I think I need to set a limit of three quotes at the bottom of my home page. Some of the old ones are too good (IMHO, of course) to just throw away. Herewith.
And: the "personal notes" are getting on past their sell-by date.
Personal Note 1. Many of you know that I had major back surgery in May. The operation was a complete success, for which I am deeply grateful, but I need some more time to regain full stamina and endurance and to gain more effective balance control. My main doctor says that when I do, around the first of the year, Ill be "as good as I was at 50." Great news, if true. I've gotten through three weeks of classes without major problems other than the anticipated fatigue. It's going to be a fine semester.
Personal Note 2. Quantum Monte Carlo at Home (below) is a grid computing initiative to harness unused cycles of tens of thousands of computers to solve problems in quantum chemistry. This takes me full cycle: my first program, in 1953, used the Monte Carlo method to solve a problem in neutron diffusion in a nuclear reactor for General Electric. I had an article in Scientific American about it in April, 1955. This was on the IBM 701 in the original IBM building at 57th and Madison. It had the equivalent of 32K bytes of memory, a 12 microsecond clock time, and rented for $15,000 per month--in 1953 dollars, obviously. Less than one millionth the computing power of my laptop, at maybe a thousand times the cost. I love computing!
Connecting the two Personal Notes: My unused cycles are working on protein folding of a bone morphogenetic protein. Connection: this stuff was put in my back during surgery to promote bone growth, as the vertebrae are now, as we speak, fusing together.
It is not the strongest of the species that survive, nor the most intelligent, but the ones most responsive to change." — Charles Darwin
The quotation that sold a million of my Fortran books: "When an assigned GO TO is in the range of a DO, the statements in the nest to which it may transfer must all be in the exclusive range of a single DO, i.e., among those statements in the range of a DO which are not in the range of any DO in its range." -- Programmer's Reference Manual to Fortran, IBM, 1957.

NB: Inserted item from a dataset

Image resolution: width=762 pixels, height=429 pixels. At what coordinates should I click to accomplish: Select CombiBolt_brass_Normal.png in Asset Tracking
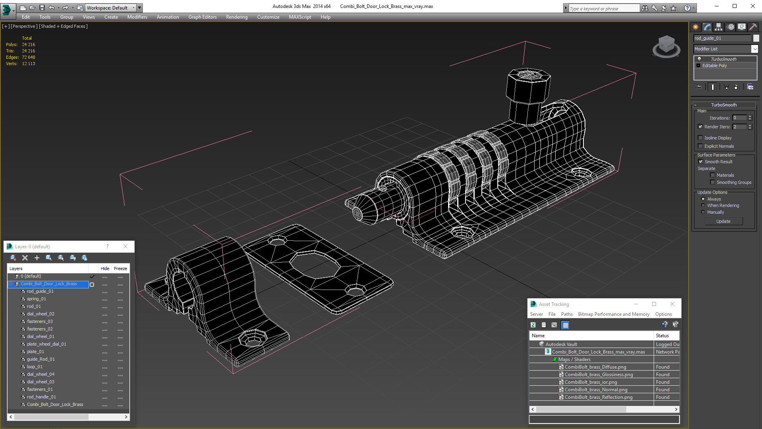point(596,390)
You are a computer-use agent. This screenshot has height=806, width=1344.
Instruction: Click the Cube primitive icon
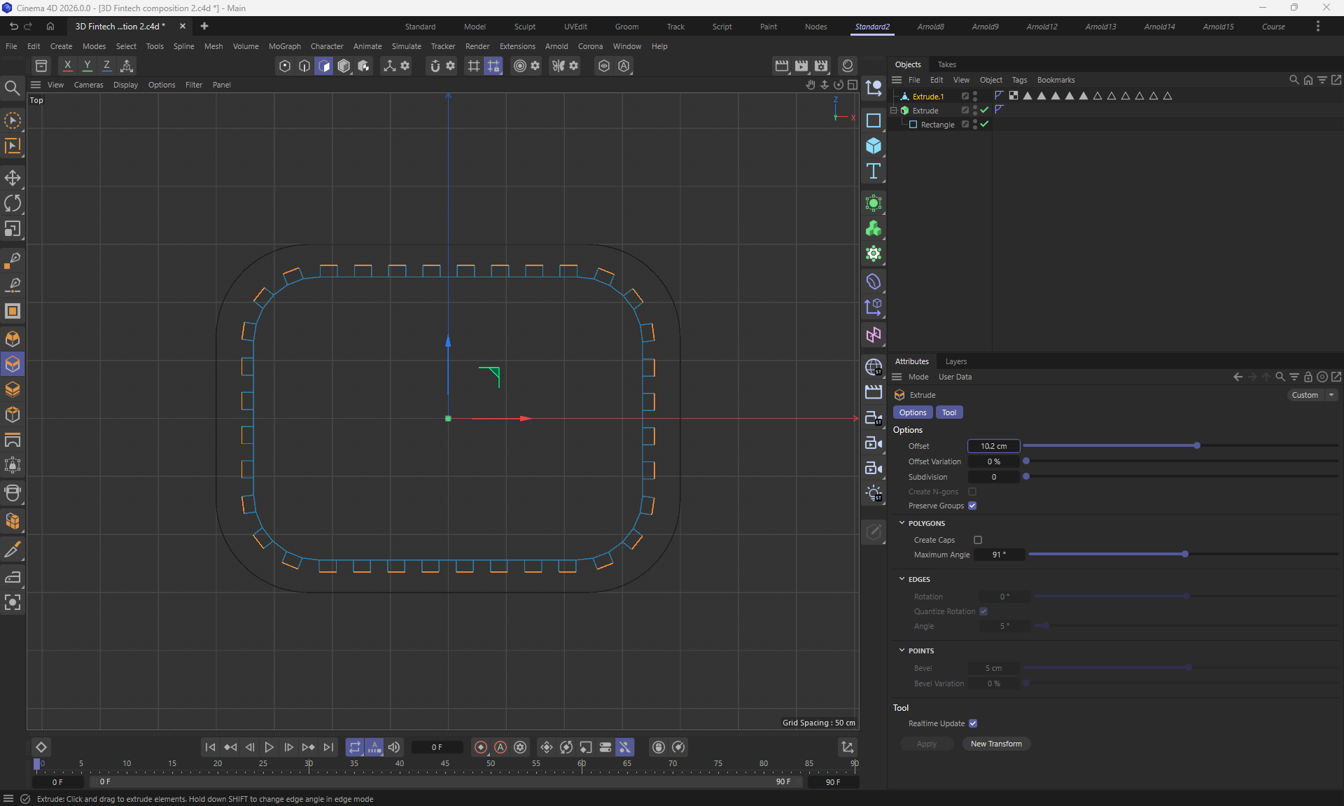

There was that law of life, so cruel and so just, which demanded that one must grow or else pay more for remaining the same. -- Norman Mailer, The Deer Park.
Everybody has a bad day now and then: "The primary purpose of the DATA statement is to give names to constants; instead of referring to pi as 3.141592653589793 at every appearance, the variable PI can be given that value with a DATA statement and used instead of the longer form of the constant. This also simplifies modifying the program, should the value of pi change." — Early FORTRAN manual for Xerox Computers.
A grudge should be nursed as long as the benefits of doing so outweigh the costs--but no longer. — Attributed Weeeelllll, that's not funny. And it's not good personal psychology.
" . . . Composite image including reflection, transparency, detailed shadows, ambient occlusion and 4x4 jittered multisampling, totaling up to 288 rays per pixel. The car model comprises 1.6 million polygons, . . ." [This computation is done for every pixel in a high-res image, at interactive speeds, like 60 frames per second, i.e., for game programming. — From an IBM paper on ray tracing in image processing. My first computer needed 60 microseconds just to add two fixed-point numbers. It would have needed weeks to do the processing for one pixel in an image, although Prof. Wolberg says that with current video cards such a comparison is nearly meaningless; they have in effect a hundred very powerful parallel processors, etc. Given such a card, he doesn't find this an especially impressive amount of calculation. But I am still impressed!]